Ci siamo fatti male da soli. Un meraviglioso esercizio di masochismo nazionale. Ecco la sintesi brutale di giorni convulsi e pieni di inutili polemiche intorno alla riforma del Meccanismo europeo di stabilità (Mes) o più volgarmente salva-stati. Un osservatore straniero senza pregiudizi si rivolge alcune domande. Si chiede come mai un presunto colossale rischio per i risparmi degli italiani non sia stato nemmeno lontanamente intravisto da coloro che oggi lo temono gridando a squarciagola (Lega e Cinque Stelle) quando il precedente governo, di cui facevano parte, ne trattava i dettagli. Un mistero. Assumersi, di conseguenza, qualche responsabilità, se non diretta almeno politica, di «omessa vigilanza», no? Di certo, se facessero i consulenti finanziari non troverebbero tanti clienti.

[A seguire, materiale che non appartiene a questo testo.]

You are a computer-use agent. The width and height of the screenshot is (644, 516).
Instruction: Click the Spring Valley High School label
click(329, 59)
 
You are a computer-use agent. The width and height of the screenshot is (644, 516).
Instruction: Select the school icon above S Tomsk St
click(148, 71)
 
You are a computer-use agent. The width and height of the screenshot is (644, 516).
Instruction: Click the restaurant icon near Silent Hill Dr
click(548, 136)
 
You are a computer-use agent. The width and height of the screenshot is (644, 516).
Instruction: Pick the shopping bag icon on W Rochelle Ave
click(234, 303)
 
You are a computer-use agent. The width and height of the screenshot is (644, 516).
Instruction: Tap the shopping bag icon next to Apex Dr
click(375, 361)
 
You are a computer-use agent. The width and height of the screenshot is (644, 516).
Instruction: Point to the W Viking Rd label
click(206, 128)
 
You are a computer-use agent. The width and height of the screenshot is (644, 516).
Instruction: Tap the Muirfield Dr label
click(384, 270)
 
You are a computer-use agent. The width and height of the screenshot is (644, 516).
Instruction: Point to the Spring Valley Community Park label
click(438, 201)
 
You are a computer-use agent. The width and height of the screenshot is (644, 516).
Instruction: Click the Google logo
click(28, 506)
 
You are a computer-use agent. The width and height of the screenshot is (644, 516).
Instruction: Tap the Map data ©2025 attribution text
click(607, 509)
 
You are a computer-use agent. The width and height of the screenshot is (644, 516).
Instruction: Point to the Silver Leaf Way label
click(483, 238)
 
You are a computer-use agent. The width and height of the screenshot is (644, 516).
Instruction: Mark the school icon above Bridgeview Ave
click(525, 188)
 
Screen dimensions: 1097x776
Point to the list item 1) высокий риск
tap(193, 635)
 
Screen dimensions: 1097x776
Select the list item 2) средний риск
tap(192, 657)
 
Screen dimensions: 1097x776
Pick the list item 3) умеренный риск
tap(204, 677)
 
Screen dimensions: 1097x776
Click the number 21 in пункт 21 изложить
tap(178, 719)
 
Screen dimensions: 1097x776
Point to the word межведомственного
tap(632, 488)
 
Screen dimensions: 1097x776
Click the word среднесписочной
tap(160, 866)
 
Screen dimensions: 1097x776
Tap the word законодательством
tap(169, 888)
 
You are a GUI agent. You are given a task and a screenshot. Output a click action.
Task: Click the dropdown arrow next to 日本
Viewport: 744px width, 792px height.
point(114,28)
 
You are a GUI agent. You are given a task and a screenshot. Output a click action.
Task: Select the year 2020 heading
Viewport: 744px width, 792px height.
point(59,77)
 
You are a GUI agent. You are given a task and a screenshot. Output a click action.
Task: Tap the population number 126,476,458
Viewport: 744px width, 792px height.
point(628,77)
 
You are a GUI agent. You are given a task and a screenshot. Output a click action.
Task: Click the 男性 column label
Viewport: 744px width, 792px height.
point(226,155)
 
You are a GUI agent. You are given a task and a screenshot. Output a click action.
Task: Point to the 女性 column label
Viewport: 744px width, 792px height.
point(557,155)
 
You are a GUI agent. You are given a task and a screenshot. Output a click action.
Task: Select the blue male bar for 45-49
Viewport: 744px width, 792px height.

Federico Fubini, sul Corriere, ha spiegato bene il funzionamento del Mes e i margini di trattativa ancora esistenti. Ha chiarito che non vi è un automatismo fra la richiesta di aiuto di uno Stato in difficoltà e la ristrutturazione del suo debito come avrebbero voluto i Paesi nordici. E che si tratta di creare un argine alle eventuali crisi bancarie per evitare effetti contagio. Dannosi per tutti. Certo, si poteva fare di più. Lo si può ancora fare in sede di approvazione del trattato, di completamento dell’unione bancaria e di redazione del bilancio 2021-27 di Bruxelles. Ma il medesimo osservatore straniero si pone altre domande chiave. Non sul Fondo salva-stati. Ma di fondo. Sulla credibilità del Paese.

Allora non escludete di fallire, vero? Perché non parlereste così, non vi agitereste, se foste tutti davvero sicuri di far fronte ai vostri impegni. Come dargli torto. Nella vita normale i dubbi sulla sostenibilità di un debitore assalgono i creditori. Non sono sventolati ai quattro venti dal debitore stesso. Un imprenditore che non esclude di andare a gambe all’aria, e si agita all’idea, non incoraggia la banca a fargli credito, né il risparmiatore comune a sottoscrivere le azioni o le obbligazioni della sua azienda.

Il nostro amico straniero continua. Gentile, ma implacabile. Si chiede ancora: forse tutte queste polemiche nei confronti del funzionamento del Fondo salva-stati hanno il retropensiero di una possibile uscita dall’euro? Perché se fosse così non potete stupirvi che gli altri diciotto Paesi aderenti alla moneta unica siano diffidenti e tentino di cautelarsi, rafforzando pregiudizi, spesso infondati, nei vostri confronti. E poi: senza il Mes, ritrovando la vostra sovranità monetaria — che non equivale all’indipendenza, tutt’altro — il risparmio degli italiani sarebbe veramente a rischio in caso di difficoltà. Ne siete consapevoli? Non credo. Non state raccogliendo le firme nelle piazze italiane? Sì, appunto, non possiamo dargli torto, solo difendere la libertà di manifestazione e pensiero.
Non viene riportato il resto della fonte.